*WHAT IS BEING ASKED:* Rewrite everything from the start of the records down to the line containing "lasso-tool-icon is located", putting "To" in place of "In order to" and leaving the rest as it is.

*SUPPLIED MATERIAL:*
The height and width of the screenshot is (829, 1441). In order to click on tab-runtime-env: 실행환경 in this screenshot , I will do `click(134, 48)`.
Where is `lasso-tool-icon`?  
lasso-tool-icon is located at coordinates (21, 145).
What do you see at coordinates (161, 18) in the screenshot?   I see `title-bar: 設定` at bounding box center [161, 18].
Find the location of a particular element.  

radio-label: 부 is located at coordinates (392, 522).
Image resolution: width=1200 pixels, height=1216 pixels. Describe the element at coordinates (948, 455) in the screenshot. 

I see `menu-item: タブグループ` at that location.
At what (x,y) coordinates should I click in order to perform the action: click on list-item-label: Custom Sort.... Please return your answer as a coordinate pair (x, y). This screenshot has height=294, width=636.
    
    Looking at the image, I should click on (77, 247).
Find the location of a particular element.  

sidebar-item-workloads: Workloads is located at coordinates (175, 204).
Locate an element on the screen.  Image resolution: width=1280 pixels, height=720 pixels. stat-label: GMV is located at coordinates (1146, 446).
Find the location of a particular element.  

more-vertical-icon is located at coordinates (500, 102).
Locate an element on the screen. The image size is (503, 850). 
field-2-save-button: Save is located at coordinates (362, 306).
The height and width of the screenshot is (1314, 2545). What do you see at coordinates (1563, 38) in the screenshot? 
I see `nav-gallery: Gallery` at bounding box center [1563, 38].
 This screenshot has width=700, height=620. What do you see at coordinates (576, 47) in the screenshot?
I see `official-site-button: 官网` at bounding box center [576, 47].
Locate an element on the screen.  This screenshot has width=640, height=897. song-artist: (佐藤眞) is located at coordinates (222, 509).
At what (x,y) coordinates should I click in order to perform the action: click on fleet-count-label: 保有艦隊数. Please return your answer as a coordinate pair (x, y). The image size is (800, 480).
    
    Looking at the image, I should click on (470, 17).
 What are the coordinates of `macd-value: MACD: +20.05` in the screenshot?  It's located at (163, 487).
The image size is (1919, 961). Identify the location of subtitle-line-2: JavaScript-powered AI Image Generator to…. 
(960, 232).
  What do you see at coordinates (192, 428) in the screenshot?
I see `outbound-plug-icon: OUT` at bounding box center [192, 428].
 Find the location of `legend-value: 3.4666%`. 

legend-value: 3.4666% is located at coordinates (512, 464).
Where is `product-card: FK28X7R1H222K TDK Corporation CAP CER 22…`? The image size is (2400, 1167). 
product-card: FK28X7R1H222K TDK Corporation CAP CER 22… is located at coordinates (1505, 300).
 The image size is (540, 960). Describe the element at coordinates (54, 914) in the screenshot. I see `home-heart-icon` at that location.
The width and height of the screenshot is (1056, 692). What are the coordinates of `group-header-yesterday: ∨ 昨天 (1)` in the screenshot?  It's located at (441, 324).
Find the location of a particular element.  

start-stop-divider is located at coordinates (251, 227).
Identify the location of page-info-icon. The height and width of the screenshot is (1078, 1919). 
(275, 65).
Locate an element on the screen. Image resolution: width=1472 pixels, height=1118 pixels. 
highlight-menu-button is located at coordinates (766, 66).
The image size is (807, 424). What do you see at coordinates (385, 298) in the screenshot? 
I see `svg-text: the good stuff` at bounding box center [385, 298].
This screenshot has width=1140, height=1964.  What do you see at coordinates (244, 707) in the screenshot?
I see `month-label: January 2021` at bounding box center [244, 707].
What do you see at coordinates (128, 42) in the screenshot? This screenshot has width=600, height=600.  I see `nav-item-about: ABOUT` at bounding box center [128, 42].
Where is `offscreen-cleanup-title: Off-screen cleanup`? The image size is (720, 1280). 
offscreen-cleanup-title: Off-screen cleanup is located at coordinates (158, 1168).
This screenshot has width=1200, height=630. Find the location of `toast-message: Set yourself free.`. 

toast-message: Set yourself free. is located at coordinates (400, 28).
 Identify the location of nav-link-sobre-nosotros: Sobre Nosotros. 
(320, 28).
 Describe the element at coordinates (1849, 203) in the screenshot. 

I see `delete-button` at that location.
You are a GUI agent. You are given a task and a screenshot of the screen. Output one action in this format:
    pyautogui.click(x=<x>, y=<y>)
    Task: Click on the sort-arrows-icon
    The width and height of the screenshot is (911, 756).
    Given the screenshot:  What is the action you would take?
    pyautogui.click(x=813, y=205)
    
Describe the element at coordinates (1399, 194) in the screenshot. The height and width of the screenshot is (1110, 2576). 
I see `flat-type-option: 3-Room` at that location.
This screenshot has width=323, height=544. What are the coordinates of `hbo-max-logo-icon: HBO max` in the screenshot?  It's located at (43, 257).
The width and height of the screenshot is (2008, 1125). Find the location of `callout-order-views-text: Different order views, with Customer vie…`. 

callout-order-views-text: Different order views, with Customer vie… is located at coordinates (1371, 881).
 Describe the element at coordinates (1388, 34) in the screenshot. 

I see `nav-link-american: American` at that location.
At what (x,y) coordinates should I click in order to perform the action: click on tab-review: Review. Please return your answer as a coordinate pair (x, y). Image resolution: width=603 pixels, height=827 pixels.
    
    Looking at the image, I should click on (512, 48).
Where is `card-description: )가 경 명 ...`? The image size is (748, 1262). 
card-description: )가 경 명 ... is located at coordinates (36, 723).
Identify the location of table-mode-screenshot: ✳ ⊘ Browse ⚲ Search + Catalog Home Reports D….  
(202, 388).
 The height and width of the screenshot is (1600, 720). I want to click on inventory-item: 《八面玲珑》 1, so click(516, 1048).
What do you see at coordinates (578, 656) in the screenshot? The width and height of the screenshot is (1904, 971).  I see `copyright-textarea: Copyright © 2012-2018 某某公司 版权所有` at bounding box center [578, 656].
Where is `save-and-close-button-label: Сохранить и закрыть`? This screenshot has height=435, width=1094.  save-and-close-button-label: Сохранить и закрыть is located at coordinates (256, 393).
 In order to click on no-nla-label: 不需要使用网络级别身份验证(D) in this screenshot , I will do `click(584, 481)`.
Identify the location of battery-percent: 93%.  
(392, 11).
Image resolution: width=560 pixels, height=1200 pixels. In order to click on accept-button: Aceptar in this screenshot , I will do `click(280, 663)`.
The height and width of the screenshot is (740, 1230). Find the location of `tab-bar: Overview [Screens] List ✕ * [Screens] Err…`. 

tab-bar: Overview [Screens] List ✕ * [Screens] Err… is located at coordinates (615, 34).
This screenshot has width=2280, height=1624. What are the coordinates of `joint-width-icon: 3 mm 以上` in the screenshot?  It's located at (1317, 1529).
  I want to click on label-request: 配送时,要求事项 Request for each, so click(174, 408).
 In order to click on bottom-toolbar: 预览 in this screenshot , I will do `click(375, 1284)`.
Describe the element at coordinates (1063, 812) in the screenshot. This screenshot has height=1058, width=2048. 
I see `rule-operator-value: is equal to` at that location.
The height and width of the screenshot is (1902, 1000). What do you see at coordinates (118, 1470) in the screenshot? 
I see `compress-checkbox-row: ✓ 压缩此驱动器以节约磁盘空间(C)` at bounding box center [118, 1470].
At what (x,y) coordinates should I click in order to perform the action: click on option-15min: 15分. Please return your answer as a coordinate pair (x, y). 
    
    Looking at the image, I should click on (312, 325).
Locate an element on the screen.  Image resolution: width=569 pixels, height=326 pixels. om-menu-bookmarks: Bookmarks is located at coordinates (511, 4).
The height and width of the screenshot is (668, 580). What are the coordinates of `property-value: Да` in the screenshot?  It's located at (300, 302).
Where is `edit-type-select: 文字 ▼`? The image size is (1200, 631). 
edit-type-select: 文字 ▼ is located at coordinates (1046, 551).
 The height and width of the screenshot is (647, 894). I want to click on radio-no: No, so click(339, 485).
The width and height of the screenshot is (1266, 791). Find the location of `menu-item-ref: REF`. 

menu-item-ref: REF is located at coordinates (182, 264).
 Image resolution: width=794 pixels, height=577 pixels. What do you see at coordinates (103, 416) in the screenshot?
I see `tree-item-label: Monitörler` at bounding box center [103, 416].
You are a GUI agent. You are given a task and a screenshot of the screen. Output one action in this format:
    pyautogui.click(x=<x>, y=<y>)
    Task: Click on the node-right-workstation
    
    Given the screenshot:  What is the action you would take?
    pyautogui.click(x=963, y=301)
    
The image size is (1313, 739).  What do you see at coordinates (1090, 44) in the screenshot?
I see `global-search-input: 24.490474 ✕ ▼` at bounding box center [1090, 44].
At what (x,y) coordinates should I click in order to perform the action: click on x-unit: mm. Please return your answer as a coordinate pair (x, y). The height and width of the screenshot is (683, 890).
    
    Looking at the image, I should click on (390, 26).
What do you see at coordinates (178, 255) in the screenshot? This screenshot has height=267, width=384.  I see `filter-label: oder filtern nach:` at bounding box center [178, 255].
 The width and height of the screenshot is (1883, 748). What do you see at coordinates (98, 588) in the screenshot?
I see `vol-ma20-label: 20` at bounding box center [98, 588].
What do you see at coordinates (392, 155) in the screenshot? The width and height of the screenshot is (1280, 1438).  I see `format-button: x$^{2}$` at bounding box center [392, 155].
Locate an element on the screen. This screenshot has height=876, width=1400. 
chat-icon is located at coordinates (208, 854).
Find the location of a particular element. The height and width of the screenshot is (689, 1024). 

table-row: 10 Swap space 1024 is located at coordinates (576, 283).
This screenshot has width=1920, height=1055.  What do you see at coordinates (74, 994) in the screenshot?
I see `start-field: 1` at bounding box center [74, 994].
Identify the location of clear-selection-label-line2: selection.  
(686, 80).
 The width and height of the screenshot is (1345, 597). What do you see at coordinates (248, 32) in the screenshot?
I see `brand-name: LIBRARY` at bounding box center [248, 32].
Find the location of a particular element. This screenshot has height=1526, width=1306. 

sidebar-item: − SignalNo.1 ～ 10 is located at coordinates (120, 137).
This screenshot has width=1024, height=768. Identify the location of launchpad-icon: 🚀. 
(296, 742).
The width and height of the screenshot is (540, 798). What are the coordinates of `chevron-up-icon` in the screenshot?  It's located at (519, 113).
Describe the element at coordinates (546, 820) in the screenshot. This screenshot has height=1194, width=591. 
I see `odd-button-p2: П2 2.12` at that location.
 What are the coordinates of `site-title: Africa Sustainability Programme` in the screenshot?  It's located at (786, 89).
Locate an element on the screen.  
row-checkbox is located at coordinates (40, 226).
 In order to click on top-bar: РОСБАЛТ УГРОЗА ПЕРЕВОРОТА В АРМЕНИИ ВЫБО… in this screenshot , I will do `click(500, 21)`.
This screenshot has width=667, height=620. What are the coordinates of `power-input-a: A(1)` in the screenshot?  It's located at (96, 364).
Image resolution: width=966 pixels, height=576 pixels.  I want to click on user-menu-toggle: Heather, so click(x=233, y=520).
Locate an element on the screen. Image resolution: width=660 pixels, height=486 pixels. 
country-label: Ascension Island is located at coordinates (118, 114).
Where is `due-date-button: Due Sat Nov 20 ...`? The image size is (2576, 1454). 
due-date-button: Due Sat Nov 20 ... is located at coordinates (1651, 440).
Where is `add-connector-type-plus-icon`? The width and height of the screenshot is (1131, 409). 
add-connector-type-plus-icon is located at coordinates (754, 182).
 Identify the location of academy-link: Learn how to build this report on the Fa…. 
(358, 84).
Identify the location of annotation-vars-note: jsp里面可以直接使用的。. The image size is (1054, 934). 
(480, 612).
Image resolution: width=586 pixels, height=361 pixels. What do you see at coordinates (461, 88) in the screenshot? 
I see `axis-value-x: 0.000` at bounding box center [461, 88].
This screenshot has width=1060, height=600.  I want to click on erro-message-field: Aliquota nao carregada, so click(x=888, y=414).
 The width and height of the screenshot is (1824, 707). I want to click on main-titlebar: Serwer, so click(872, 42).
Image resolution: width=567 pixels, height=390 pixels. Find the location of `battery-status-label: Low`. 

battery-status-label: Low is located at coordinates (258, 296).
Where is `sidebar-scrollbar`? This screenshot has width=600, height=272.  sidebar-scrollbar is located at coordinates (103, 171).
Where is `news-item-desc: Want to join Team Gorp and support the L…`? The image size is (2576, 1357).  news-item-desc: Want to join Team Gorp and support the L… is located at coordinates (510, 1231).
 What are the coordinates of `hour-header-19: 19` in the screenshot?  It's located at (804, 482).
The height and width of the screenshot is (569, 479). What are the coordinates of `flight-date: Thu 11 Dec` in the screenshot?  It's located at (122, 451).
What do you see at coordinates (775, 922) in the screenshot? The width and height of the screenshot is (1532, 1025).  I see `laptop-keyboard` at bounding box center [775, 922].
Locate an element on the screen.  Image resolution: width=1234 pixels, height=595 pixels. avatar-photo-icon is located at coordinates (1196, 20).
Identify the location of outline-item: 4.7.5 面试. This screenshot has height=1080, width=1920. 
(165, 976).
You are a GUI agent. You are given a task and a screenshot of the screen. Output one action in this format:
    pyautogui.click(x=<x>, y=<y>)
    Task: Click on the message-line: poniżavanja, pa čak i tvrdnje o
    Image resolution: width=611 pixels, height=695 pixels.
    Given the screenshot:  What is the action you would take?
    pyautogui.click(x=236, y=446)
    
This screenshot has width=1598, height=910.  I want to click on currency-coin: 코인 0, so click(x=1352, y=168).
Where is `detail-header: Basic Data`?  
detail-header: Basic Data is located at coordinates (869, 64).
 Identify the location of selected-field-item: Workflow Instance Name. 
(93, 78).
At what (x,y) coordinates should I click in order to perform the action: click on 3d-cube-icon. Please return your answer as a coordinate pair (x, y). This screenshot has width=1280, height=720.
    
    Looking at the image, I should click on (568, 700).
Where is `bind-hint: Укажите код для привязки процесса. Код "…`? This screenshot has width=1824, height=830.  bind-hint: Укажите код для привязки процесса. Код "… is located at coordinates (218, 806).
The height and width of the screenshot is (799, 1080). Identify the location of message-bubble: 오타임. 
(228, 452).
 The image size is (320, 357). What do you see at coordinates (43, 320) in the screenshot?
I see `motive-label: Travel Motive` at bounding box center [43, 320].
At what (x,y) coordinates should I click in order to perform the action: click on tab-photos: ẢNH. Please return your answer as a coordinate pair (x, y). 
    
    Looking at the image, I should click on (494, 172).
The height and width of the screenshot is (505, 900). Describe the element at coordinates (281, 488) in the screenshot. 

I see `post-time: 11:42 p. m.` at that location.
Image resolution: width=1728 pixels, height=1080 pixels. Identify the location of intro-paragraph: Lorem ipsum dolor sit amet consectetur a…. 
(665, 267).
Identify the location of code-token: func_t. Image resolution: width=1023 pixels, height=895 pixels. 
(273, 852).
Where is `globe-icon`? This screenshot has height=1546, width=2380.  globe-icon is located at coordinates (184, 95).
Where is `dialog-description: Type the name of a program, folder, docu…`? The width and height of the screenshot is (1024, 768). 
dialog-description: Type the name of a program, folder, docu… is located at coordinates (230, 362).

*OUTPUT FOR THIS EXERCISE:*
The height and width of the screenshot is (829, 1441). To click on tab-runtime-env: 실행환경 in this screenshot , I will do `click(134, 48)`.
Where is `lasso-tool-icon`?  
lasso-tool-icon is located at coordinates (21, 145).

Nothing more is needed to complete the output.